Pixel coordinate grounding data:
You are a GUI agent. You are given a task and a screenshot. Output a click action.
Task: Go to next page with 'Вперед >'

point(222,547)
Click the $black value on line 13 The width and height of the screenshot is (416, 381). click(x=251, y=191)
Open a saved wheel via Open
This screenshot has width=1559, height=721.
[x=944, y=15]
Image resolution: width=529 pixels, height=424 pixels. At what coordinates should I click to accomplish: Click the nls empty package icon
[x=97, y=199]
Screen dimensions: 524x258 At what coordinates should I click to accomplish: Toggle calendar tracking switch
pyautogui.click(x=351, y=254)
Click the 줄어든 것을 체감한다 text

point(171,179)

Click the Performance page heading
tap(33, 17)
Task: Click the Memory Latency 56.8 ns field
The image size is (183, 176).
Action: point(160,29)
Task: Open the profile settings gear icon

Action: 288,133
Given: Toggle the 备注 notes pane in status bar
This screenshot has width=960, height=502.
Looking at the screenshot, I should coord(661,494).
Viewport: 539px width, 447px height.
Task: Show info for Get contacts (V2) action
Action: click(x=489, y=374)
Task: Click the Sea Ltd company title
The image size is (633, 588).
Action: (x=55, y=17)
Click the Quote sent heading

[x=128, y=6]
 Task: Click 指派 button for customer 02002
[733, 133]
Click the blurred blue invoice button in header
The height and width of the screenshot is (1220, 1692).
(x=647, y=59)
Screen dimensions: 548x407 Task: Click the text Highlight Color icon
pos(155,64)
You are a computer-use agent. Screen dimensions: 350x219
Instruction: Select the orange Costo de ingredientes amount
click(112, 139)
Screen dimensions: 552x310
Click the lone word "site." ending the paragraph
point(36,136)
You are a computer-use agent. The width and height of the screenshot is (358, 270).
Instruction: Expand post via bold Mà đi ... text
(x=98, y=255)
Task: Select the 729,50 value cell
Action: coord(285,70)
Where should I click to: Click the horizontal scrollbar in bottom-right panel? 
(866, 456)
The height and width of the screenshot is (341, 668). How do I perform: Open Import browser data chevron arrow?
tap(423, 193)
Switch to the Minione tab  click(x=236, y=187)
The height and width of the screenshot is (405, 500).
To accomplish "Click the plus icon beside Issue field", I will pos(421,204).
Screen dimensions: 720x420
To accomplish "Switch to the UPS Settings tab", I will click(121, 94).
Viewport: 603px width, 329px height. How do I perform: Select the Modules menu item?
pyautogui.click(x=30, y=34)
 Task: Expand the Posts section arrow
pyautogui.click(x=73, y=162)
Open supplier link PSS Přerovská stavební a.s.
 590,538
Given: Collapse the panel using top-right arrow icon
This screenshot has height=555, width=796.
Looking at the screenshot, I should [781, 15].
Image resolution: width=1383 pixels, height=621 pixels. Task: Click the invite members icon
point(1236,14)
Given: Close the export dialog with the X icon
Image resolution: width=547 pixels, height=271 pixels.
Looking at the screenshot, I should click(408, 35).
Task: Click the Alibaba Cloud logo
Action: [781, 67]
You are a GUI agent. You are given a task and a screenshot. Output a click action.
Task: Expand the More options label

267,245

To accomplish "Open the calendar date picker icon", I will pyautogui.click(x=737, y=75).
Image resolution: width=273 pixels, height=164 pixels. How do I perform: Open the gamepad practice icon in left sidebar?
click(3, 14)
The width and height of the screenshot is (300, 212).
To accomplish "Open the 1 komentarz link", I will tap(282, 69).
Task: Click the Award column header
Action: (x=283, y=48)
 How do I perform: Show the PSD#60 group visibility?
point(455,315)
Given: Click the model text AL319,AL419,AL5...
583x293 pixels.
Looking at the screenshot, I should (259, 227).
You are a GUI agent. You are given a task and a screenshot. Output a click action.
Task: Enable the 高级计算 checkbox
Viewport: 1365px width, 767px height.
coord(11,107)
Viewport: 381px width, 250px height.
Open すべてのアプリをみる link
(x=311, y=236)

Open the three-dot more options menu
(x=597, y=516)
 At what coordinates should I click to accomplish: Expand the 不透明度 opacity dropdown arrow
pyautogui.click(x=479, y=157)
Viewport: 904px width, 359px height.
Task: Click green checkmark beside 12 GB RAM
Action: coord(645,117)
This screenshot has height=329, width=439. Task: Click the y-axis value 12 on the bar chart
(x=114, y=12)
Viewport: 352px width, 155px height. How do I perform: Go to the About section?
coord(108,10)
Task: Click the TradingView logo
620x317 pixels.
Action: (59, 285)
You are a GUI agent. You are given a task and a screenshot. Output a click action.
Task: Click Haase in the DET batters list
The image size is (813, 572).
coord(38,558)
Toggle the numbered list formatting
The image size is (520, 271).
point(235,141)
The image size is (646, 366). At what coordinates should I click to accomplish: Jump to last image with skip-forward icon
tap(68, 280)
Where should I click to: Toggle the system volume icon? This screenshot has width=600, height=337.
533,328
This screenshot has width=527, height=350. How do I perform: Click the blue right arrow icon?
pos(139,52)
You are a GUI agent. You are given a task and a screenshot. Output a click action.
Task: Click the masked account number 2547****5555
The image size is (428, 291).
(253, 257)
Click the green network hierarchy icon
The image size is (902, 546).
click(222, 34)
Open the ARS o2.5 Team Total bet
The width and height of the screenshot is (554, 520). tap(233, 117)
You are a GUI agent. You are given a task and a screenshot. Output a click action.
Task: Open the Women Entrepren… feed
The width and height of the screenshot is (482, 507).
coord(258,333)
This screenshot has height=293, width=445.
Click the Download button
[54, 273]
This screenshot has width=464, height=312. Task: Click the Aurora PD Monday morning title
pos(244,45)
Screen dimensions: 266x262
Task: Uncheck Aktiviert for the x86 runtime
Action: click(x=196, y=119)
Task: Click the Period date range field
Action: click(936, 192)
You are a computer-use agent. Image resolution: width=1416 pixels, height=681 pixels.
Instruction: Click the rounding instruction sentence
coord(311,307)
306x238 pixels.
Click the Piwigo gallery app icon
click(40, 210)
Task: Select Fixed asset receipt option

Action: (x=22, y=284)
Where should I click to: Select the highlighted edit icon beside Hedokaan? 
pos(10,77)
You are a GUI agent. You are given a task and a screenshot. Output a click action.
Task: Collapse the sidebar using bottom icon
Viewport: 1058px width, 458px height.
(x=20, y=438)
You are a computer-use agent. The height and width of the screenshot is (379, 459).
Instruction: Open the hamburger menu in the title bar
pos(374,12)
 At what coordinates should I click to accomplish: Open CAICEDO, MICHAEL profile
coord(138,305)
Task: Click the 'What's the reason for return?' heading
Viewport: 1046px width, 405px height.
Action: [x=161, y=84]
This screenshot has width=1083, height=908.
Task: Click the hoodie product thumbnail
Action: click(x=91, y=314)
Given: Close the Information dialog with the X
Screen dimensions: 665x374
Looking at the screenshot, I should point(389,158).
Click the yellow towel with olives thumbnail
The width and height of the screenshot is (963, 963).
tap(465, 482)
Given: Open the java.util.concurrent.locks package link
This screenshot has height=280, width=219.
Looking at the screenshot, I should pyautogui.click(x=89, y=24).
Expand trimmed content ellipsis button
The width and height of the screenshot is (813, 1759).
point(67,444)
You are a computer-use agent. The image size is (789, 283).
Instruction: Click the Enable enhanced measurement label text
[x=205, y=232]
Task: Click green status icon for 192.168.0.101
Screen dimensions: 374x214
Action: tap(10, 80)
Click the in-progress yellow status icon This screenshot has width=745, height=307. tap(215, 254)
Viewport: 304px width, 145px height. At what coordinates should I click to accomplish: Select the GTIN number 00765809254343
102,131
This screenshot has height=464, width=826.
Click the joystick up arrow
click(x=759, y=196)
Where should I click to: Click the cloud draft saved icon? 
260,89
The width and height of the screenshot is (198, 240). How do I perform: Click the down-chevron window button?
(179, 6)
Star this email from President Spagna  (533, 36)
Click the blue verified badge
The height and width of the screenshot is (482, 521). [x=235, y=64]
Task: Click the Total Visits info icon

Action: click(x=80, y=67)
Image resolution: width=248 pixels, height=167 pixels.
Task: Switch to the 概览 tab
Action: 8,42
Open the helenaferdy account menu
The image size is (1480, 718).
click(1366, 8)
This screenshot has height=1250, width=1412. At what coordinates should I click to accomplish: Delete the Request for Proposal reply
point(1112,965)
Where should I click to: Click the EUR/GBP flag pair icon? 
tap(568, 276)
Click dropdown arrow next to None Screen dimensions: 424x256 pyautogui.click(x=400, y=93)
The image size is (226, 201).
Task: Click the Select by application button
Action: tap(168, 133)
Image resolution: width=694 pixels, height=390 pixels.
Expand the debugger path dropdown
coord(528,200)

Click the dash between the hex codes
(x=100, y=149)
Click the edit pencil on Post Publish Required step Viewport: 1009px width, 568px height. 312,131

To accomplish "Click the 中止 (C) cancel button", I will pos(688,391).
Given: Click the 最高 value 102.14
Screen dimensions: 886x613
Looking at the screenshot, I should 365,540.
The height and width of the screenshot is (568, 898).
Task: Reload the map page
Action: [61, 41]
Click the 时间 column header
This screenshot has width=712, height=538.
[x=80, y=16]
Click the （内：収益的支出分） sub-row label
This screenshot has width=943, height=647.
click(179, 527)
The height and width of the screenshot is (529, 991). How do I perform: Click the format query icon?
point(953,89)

Your assignment:
Check each line above for the word "Collapse", and copy the lines where it appears.

Your solution:
Given: Collapse the panel using top-right arrow icon
Task: Collapse the sidebar using bottom icon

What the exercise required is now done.